De Sarmento Pimentel recebi alguns livros de presente, entre eles vários exemplares de “Memórias do Capitão”, cujas dedicatórias iam ‘enriquecendo’ à medida que a nossa amizade se consolidava. No primeiro exemplar que Sarmento Pimentel me ofereceu o velho Capitão escreveu apenas: “Ao capitão José Verdasca dos Santos, meu ilustre camarada, com um abraço”. Depois Sarmento Pimentel ofereceu-me novo exemplar da mesma obra, com a seguinte dedicatória: “Ao capitão José Verdasca dos Santos, meu ilustre camarada e amigo”. Passado algum tempo, Sarmento Pimentel escreveu a seguinte dedicatória: “Ao capitão José Verdasca dos Santos, meu ilustre camarada e amigo, com um fraterno abraço do Velho Capitão”. Outras dedicatórias se seguiram, evidenciando profunda amizade, por vezes carinhosas e até mesmo paternalistas, em livros e retratos que guardo com gratidão. 

O Velho Capitão que aqui tento retratar fielmente, acabou abrindo o seu coração definitivamente quando, após a minha ida ao Conselho da Revolução para solicitar a sua promoção a general, a mesma foi concedida, e Marques Júnior veio a São Paulo colocar-lhe nos ombros as respetivas estrelas, que ele já não esperava. Foi no dia 25 de abril de 1980 (se a memória me não atraiçoa), talvez dez anos após o início de nosso relacionamento.
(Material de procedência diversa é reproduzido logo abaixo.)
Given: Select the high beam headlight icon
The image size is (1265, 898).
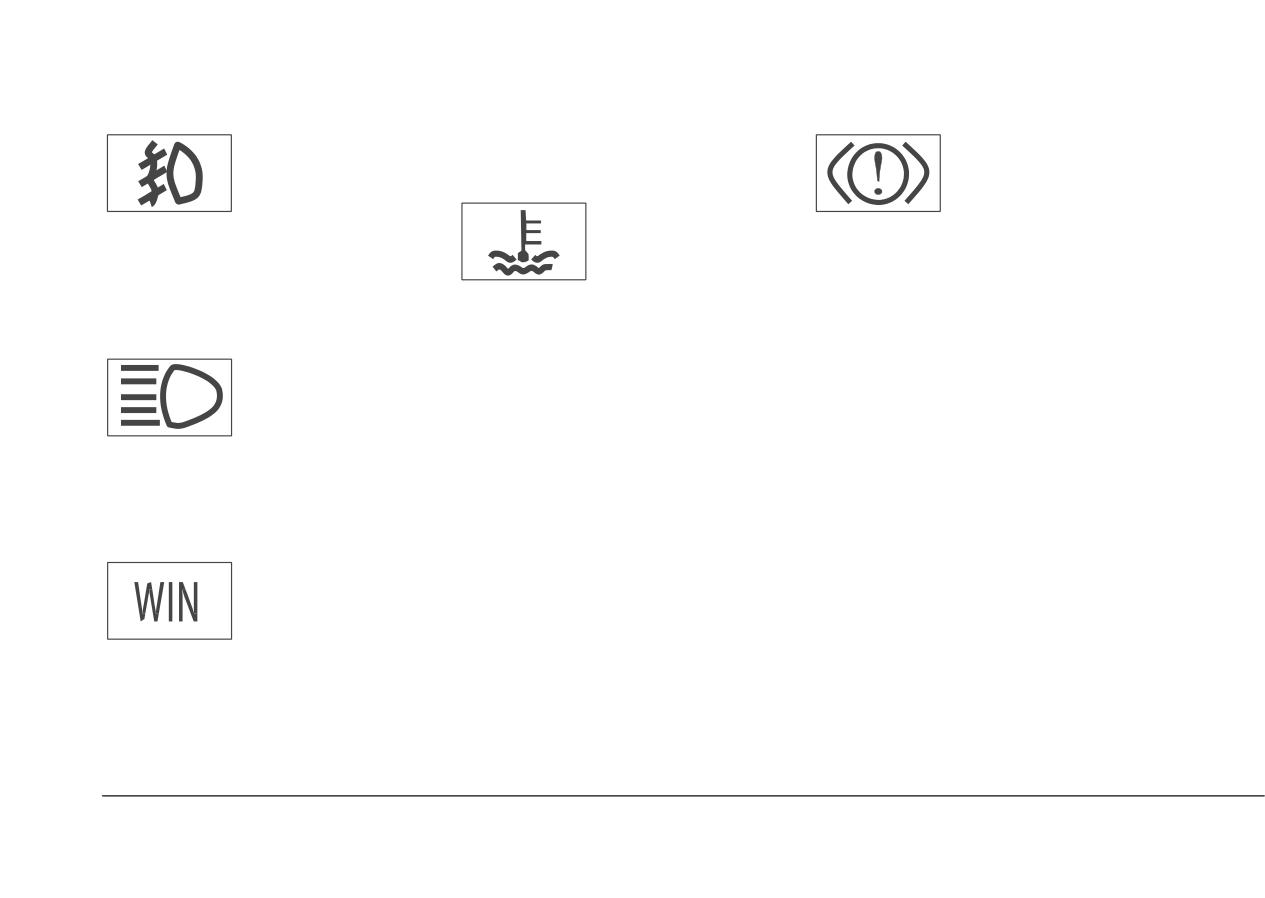Looking at the screenshot, I should [169, 398].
Mas, então, eu e minha mulher já vínhamos sendo convidados para o almoço de seu aniversário, onde se servia o famoso folar (salgado) de sua terra natal, apenas para a sua família e os casais Verdasca e Baleizão, este último também refugiado político e seu afilhado de casamento. 

Homem de firme e reto carácter, cioso de seus direitos e cumpridor de seus deveres, Sarmento Pimentel era um homem objetivo e prático, de elevado prestígio e muito popular, mas que a poucos concedia intimidade. À parte os almoços das quartas feiras, quando recebia apenas seis comensais, a sua casa não era muito frequentada, exceção feita a Jorge de Sena e mais uns poucos, que se valiam da sua rica biblioteca para efetuar as suas pesquisas. E esses poucos eram os intelectuais portugueses residentes e ou de passagem por São Paulo, normalmente seus antigos companheiros da Seara Nova. Também recebia Mário Soares quando ele – a serviço da oposição  - se deslocava ao Brasil. Mas não era homem de – como aqui se diz – jogar conversa fora.